Prevention and Control of Malaria
Prevention and control measures designed to stop the spread of Plasmodium vivax( as well as other Plasmodium species) include personal protection such as netting, screening, protective clothing and repellents for persons entering known endemic areas.In some cases, prophylactic treatment may be used based on the geographical location and length of exposure as well as other factors.Ideally, although it is difficult to achieve mosquito control or better yet total eradication, the life cycle of the organism would definitely break in addition to the prompt treatment of infected persons.In some cases, prophylactic treatment may be used based on the geographical location and length of exposure as well as other factors.Avoiding the sharing of intravenous needles and thorough screening of donor blood are additional measures aimed at eliminating the risk of transmission of non- mosquito Plasmodium species.
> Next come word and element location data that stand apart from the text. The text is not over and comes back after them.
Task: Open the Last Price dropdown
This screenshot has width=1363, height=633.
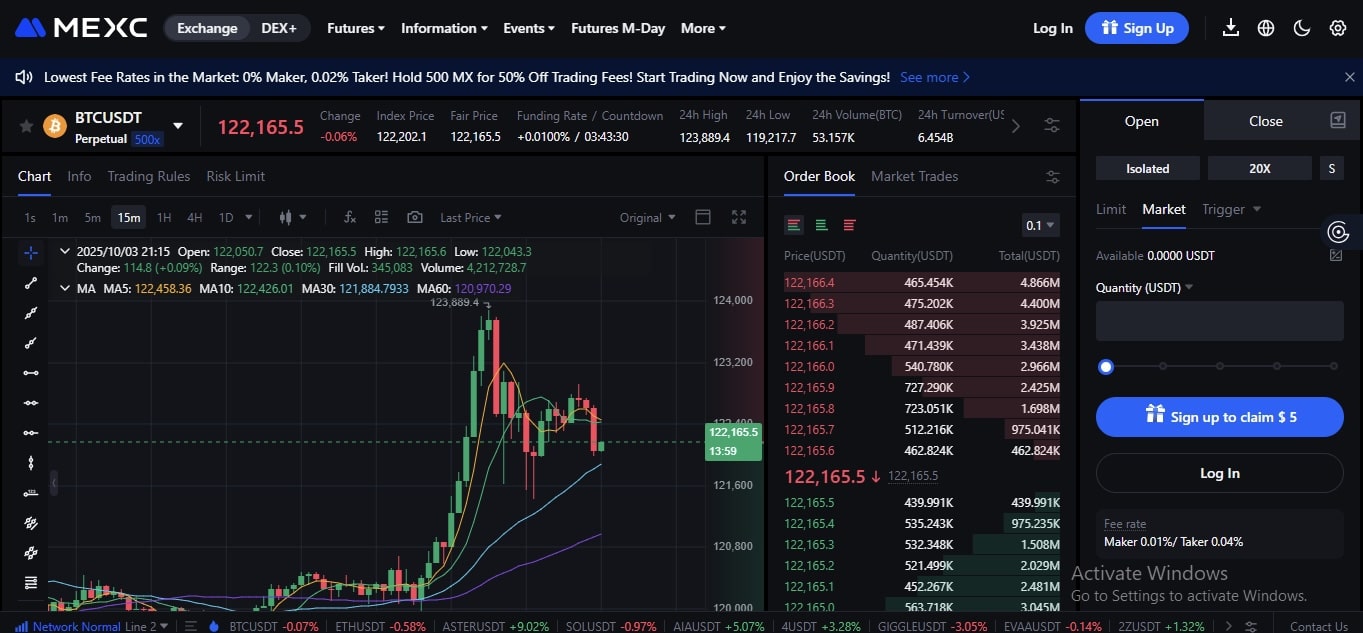Action: point(470,217)
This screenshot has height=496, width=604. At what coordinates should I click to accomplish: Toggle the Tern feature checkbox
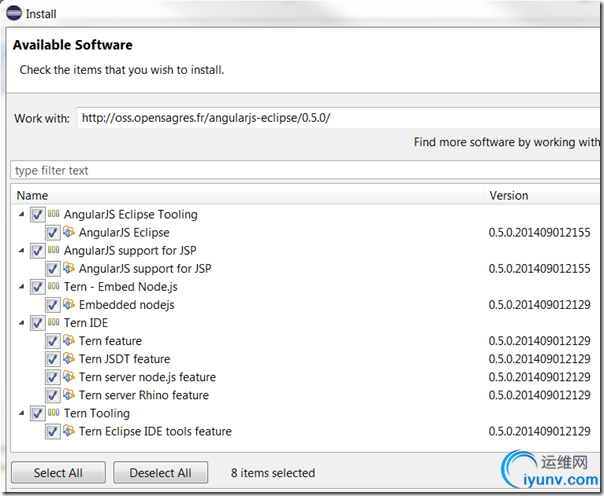(53, 340)
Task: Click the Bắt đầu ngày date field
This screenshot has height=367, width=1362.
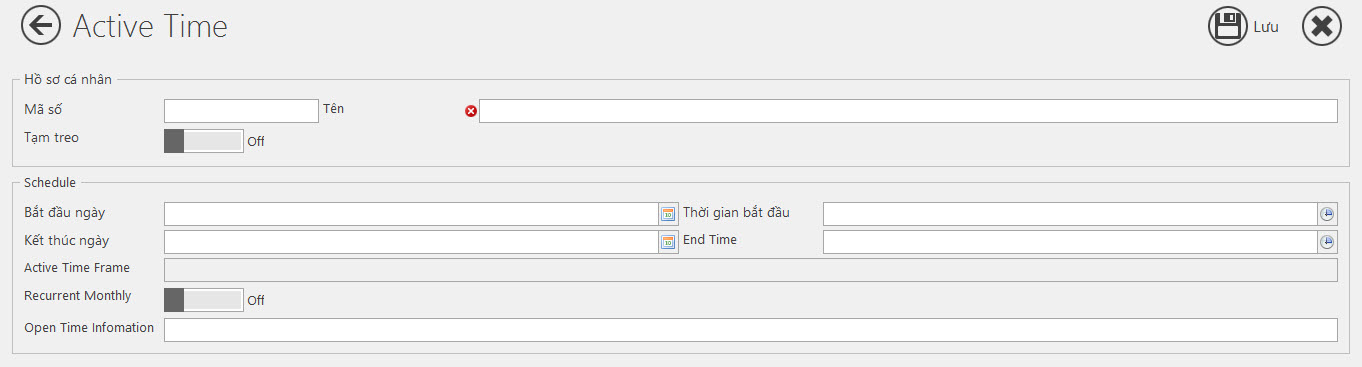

A number of studies have focused on developing potential malaria vaccines for Plasmodium vivax and other Plasmodium species.Just as consideration of the specific malaria species and multiple morphological forms in each organism’s life cycle is necessary for the selection of proper treatment, this information is also important when designing vaccines.Unfortunately, questions have arisen as to the effectiveness of such a control measure. Additional research is essential to answer these questions. Although not currently available, the prospects are hopeful that viable vaccines long awaited and much needed will be developed in the future.